Fails to pull images from AWS ecr to pulp with unknown blob error
We are trying to sync Amazon ECR container registry images to pulp
Followed pulp workflow:
- created the repo
- created remote --> which points to ECR registry, pull policy is "on_demand"
- Synced remote to repo
- created distribution.
All the API calls were successful.
- when docker pulls API is executed we are getting an unknown blob error.
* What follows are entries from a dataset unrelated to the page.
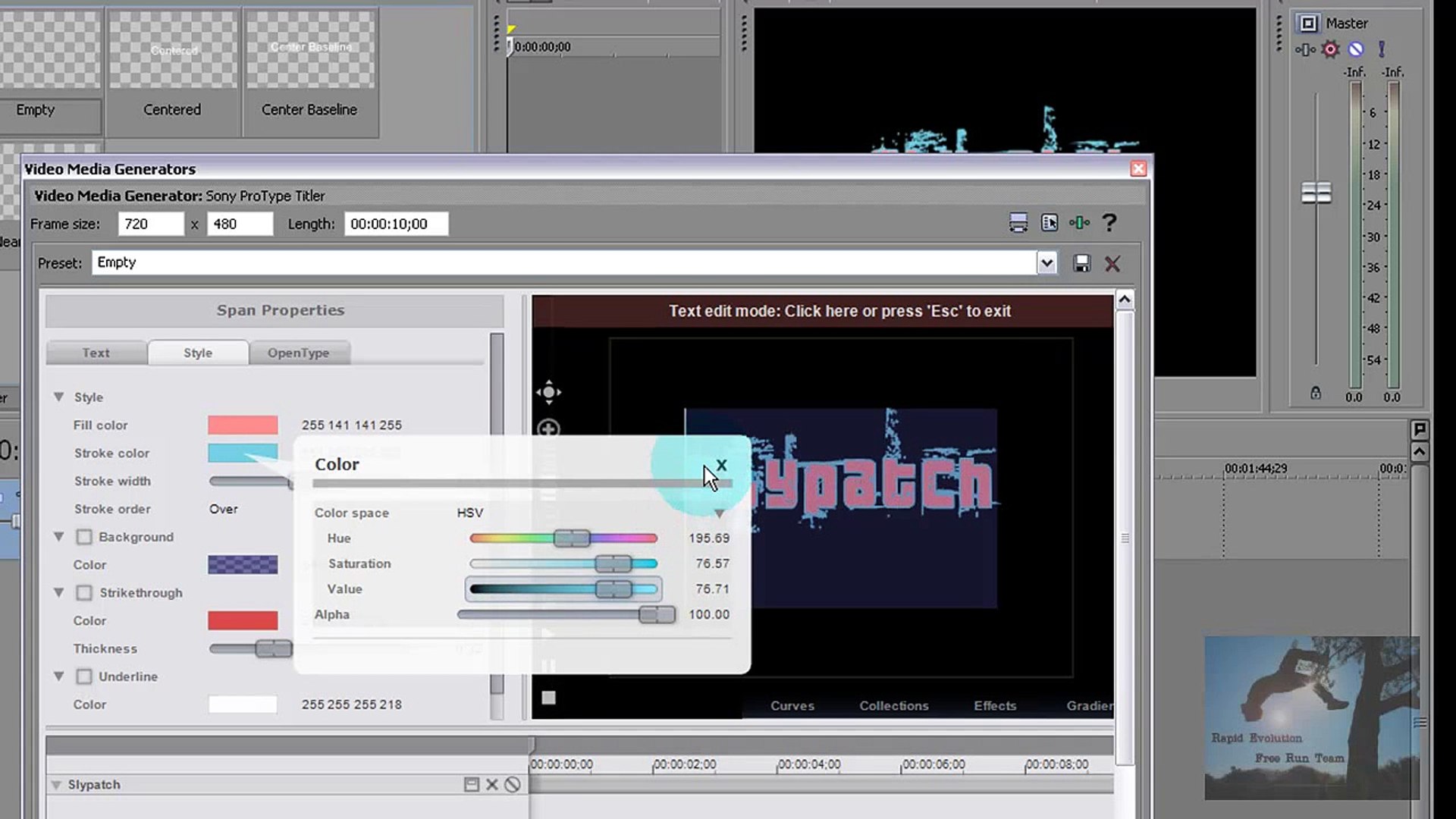Image resolution: width=1456 pixels, height=819 pixels.
Task: Delete the preset with red X
Action: (1112, 264)
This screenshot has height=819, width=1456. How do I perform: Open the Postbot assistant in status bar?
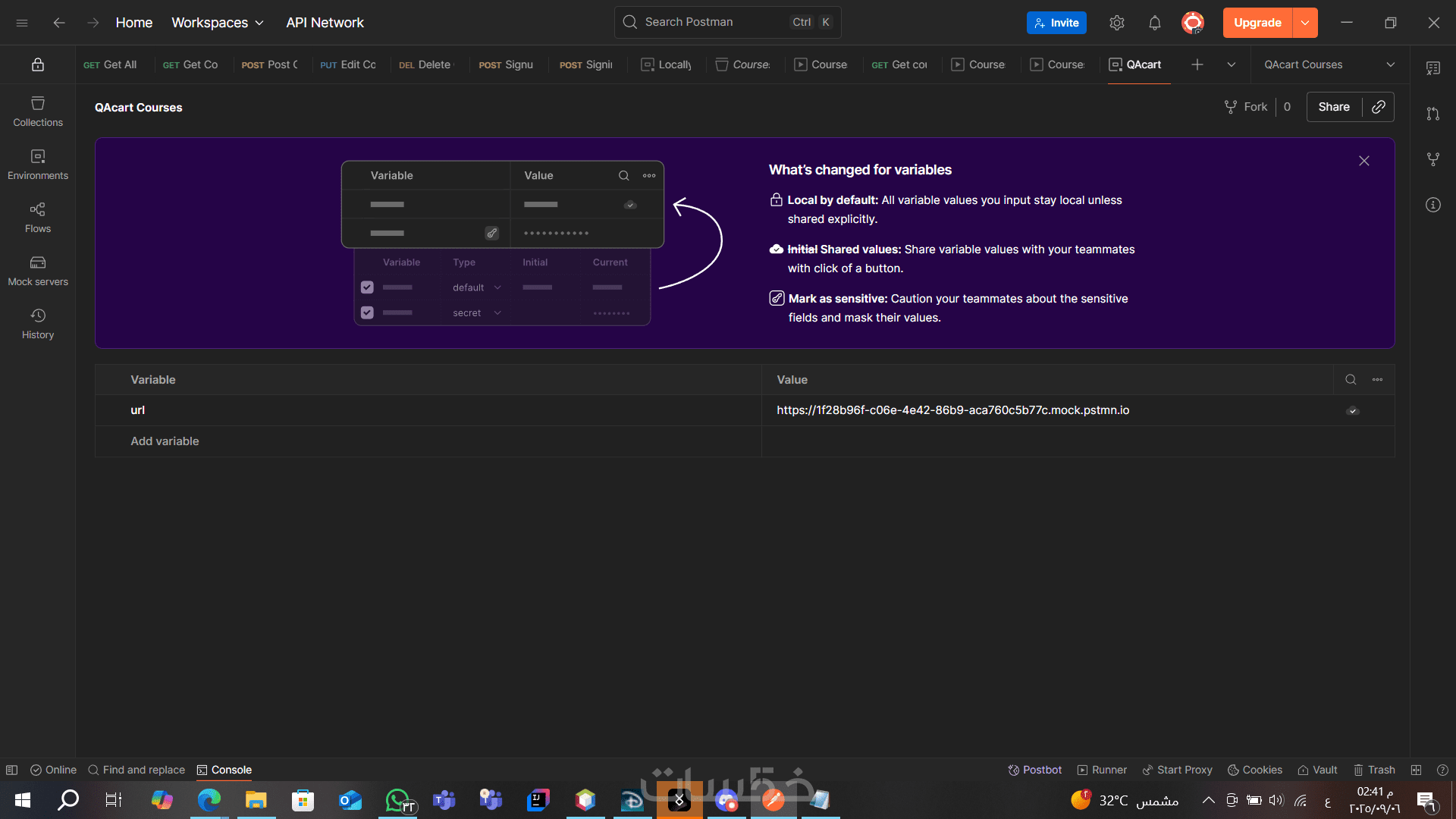(x=1034, y=770)
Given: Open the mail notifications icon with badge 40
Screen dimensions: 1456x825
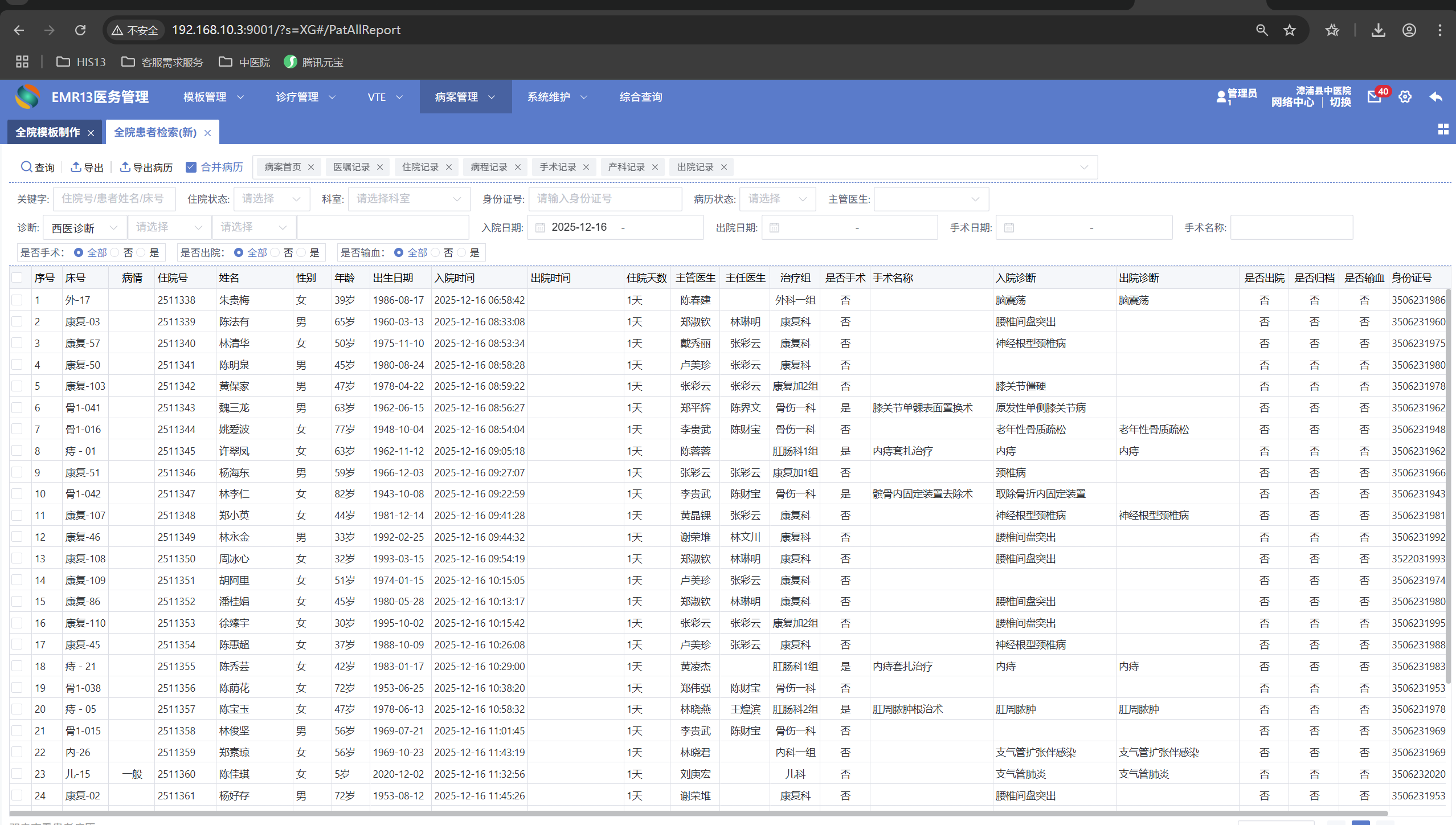Looking at the screenshot, I should (1374, 97).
# docker pull <pulp_server>/quay.io/maprtech/csi-nfsplugin:126.96.36.199 188.8.131.52: Pulling from quay.io/maprtech/csi-nfsplugin d9e72d058dc5: Pulling fs layer cca21acb641a: Pulling fs layer 8f3bec2e0ffe: Downloading d4889023e8ff: Waiting 6fce7d7675ec: Waiting 342937d06bfb: Waiting fb8dcb3732a4: Waiting 2bc41d47dd50: Waiting c2a40f5494a9: Waiting unknown blob*
When the repo is deleted, partially downloaded blobs are not deleted/ cleaned up. And when we recreate the repo, remote, and resync, it points to the same corrupted or partially downloaded blobs. This results in an unknown blob error when Docker pull command is executed.
Amazon ECR token required to pull the images will expire in 11 hrs, Is there any efficient way to rotate the token in pulp? We used PUT remote API call to update the AWS ECR token and did a resync to the repo, the issue remains the same.
Let me know if you need more information.